Our little group consisted of only girls – none of the boys wanted to come, shocker I know. So there was me, two of my fellow bridesmaids, the bride (obviously), her mother, my mother, and my auntie. We had an awesome day planned: we were going to gorge on free samples of cake and drink a fair amount – and by fair amount I mean a lot.

We were given goodie bags as soon as walked through the door. Unfortunately the goodie bags had just one magazine – literally one magazine. A band that you could hire were singing their hearts out in the corner, so much so you coulld hear them all around the place. Absolutely amazing acoustics in that building. We got our picture taken in a vintage-y photo booth place, we sat in some amazing wedding cars and the guy gave us haribos. After that everything pretty much blurred together. There were about two places that offered samples of cake; all the cakes they had brought looked like icing covering polystyrene, and barely any of the drink places offered samples either. We had about two free samples of some form of champagne. But it was lovely, it really was, more because we had a nice day than there being lots of things for us to do. There were loads of places to buy dresses though, and the catwalk show. That was brilliant.

The catwalk show was one of the first things we saw. We sat down about 12:20 and a woman wandered onto the runway to talk about finding a venue and costs and blegh. Since my cousin already has a venue, we kind of blocked her out, chatted, and looked through the magazine we’d been given. At 12:30 it started. There is always a problem, I think, in men’s fashion shows because to be brutally honest, all of the suits looked the same. One of themhad a cool peacock feather patterened lining which was cool – without that I wouldn’t have said they even changed their suits! I’m sure they did, but there is so little difference in them I barely noticed. The dresses though. They were absolutely amazing. Some of them were so stunning; there was one that was literally a leotard and a see-through skirt – one of my fellow bridesmaids desperately wanted that dress and practically screamed it at all of us. One of the models we nicknamed the “sassy bride” because she was just the sassiest. There was no way she wasn’t a dance; she was spinning round in massive shoes and just being super sassy. Some of the dresses were nice, some weren’t but I suppose that that is my opinion, someone must like them.

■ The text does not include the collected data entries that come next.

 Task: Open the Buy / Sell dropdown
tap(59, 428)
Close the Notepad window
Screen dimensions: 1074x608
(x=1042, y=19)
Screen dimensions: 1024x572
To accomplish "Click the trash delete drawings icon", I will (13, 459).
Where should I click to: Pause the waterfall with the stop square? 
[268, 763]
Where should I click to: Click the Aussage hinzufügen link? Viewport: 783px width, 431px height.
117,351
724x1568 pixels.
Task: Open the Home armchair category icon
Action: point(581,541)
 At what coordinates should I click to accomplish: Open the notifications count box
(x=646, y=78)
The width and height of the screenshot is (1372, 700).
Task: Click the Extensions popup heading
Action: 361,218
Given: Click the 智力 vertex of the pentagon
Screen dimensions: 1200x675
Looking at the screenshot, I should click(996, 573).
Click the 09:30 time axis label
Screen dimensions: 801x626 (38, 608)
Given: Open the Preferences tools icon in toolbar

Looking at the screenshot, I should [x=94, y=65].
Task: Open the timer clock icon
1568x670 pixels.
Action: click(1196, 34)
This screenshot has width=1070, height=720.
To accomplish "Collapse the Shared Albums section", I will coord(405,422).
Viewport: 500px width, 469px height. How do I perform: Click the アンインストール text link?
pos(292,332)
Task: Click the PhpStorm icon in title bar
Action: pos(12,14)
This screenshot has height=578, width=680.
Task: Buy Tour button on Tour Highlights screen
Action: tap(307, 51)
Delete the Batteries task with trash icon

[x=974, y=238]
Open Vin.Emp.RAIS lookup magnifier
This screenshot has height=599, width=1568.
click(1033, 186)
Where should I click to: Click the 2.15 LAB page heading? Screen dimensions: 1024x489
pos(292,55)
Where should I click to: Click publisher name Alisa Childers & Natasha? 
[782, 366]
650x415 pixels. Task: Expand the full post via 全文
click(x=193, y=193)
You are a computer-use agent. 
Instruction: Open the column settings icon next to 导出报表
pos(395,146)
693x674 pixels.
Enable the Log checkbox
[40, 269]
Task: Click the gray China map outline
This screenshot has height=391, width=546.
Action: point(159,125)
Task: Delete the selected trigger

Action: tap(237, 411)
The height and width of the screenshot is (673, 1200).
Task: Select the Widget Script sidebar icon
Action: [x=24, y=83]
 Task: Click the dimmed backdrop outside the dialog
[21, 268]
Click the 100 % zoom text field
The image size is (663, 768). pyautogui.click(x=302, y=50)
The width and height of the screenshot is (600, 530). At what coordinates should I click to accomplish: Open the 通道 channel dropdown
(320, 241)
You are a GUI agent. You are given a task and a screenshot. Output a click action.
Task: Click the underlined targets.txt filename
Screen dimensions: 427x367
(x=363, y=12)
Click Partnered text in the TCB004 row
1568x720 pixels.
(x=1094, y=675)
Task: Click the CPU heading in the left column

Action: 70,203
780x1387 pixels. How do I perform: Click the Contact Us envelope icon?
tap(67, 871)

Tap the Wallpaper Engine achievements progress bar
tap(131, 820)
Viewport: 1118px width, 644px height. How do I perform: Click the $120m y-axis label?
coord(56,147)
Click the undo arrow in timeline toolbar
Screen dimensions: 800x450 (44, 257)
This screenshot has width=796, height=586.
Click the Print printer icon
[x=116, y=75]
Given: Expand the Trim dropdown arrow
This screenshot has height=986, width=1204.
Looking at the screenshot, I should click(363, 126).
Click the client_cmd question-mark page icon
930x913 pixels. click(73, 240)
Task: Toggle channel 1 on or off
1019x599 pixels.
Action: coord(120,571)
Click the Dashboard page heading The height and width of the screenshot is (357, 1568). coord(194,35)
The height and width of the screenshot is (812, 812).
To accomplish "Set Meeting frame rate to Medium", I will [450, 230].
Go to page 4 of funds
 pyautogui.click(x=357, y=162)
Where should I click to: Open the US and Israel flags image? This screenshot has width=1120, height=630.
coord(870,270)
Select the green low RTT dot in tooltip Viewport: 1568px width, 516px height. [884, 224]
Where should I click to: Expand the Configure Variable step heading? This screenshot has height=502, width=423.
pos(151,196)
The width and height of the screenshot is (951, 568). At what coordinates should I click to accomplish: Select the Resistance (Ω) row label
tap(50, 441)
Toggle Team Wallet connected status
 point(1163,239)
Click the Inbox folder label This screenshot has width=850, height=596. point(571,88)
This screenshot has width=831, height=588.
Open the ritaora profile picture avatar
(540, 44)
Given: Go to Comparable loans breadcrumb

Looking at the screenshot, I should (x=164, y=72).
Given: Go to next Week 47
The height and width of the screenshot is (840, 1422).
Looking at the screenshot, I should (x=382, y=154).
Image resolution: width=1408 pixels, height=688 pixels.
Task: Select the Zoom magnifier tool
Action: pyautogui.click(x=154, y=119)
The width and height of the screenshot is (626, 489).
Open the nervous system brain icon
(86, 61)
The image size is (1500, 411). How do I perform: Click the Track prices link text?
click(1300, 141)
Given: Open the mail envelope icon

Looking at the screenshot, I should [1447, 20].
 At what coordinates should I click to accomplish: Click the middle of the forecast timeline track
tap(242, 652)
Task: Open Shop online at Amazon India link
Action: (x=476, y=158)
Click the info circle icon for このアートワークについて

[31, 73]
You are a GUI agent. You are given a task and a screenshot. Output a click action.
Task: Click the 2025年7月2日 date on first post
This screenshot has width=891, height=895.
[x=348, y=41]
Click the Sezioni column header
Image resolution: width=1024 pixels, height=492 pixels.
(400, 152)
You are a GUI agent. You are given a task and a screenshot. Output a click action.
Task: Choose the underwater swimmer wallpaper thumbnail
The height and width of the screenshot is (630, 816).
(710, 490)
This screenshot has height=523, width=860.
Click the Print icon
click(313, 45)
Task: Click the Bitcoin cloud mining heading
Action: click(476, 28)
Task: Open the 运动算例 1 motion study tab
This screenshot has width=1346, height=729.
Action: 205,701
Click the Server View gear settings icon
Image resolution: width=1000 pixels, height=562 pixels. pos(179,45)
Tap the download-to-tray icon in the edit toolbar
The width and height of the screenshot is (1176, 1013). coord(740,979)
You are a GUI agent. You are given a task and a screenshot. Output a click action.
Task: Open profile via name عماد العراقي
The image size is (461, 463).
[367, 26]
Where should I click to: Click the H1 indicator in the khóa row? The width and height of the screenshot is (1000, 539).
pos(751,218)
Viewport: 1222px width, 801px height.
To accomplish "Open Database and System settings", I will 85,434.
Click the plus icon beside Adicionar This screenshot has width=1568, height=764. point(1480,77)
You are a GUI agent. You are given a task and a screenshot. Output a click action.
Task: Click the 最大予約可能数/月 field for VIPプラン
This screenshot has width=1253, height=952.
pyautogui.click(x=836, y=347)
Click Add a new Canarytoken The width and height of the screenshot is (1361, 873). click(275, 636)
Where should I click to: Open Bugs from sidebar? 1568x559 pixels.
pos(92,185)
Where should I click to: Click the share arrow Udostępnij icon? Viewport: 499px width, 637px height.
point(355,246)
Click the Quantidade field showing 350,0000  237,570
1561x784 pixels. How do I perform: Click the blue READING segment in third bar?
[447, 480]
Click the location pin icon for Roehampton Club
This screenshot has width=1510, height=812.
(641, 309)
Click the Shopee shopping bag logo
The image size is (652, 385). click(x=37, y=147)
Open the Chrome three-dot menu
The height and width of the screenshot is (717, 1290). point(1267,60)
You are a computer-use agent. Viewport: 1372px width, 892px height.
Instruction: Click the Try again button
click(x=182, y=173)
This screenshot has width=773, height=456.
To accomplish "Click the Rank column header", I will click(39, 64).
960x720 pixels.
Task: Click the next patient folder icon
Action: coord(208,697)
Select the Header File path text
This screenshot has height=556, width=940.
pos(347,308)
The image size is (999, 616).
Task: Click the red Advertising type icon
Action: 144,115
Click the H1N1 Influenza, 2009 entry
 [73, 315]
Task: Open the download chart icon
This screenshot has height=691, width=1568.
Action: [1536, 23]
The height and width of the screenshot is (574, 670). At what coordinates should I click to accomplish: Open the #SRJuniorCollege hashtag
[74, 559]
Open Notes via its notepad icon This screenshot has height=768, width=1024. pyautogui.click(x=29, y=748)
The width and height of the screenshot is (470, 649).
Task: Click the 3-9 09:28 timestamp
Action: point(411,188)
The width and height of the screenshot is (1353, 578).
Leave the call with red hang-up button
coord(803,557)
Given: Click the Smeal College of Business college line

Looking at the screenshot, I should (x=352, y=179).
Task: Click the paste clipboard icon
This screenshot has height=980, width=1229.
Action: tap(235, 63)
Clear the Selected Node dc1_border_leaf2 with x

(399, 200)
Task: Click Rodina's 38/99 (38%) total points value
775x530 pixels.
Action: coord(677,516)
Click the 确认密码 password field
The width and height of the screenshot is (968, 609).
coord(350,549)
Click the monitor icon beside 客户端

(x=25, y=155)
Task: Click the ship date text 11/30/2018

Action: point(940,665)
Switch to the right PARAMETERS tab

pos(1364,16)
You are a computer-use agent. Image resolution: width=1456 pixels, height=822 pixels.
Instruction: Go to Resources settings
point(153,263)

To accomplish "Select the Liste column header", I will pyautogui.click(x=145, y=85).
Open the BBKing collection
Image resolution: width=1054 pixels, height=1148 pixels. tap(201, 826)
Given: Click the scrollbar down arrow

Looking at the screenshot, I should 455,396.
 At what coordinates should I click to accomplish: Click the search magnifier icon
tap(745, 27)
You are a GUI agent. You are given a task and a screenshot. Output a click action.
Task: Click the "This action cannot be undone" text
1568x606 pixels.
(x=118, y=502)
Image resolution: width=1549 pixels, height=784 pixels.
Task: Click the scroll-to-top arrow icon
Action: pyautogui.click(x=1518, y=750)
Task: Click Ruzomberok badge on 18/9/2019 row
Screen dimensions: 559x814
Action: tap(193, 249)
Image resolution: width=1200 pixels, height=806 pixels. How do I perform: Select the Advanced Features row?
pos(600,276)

After a prosecco lunch, we wandered around the stalls a bit more. After accruing more leaflets than I have ever been given before in my life, my cousin and her mum left us to go try on a dress. We had found one after the runway show that was exactly what she wanted. Because she’s getting married outside, she wanted a tea length dress, one that couldn’t get mangled up in whatever could be on the floor in the forest. According to her though, it was wrong. It didn’t look right, she wasn’t comfortable, she didn’t like it; I don’t know, this is all second hand. The consultant lady – is this what they’re called? I’m going to call her a consultant – brought her a different dress after she had tried on the first. It was tall and form fitting as far as the description went. When they found us again and we were talking about it, her exact words were “I looked gorgeous” so now this idea that she had in her head has completely gone.

So while we didn’t get as many freebies as I thought, or cake and alcohol, it was really a lovely day. It was nice to meet one of the bridesmaids I didn’t know and it was just a lovely day out, spent doing girly things. One place did try and get us to try on the most hideous coloured wedding dress I have ever seen though, and someone tried to get me to spend £100 on a hair straightner… Even though I am only 20, everyone was asking when I was getting married and I was handed so many magazines. It was a lovely day that I got to spend with my family doing something we would never normally do.

The car ride home though was more exciting: a tale of a hire car, an amatuer acapella group, and a broken clutch. WP_20160120_21_06_40_Pro

This was how she asked us to be bridesmaids. The little note was in the bottle – a message in a bottle!!! She’s so damn creative.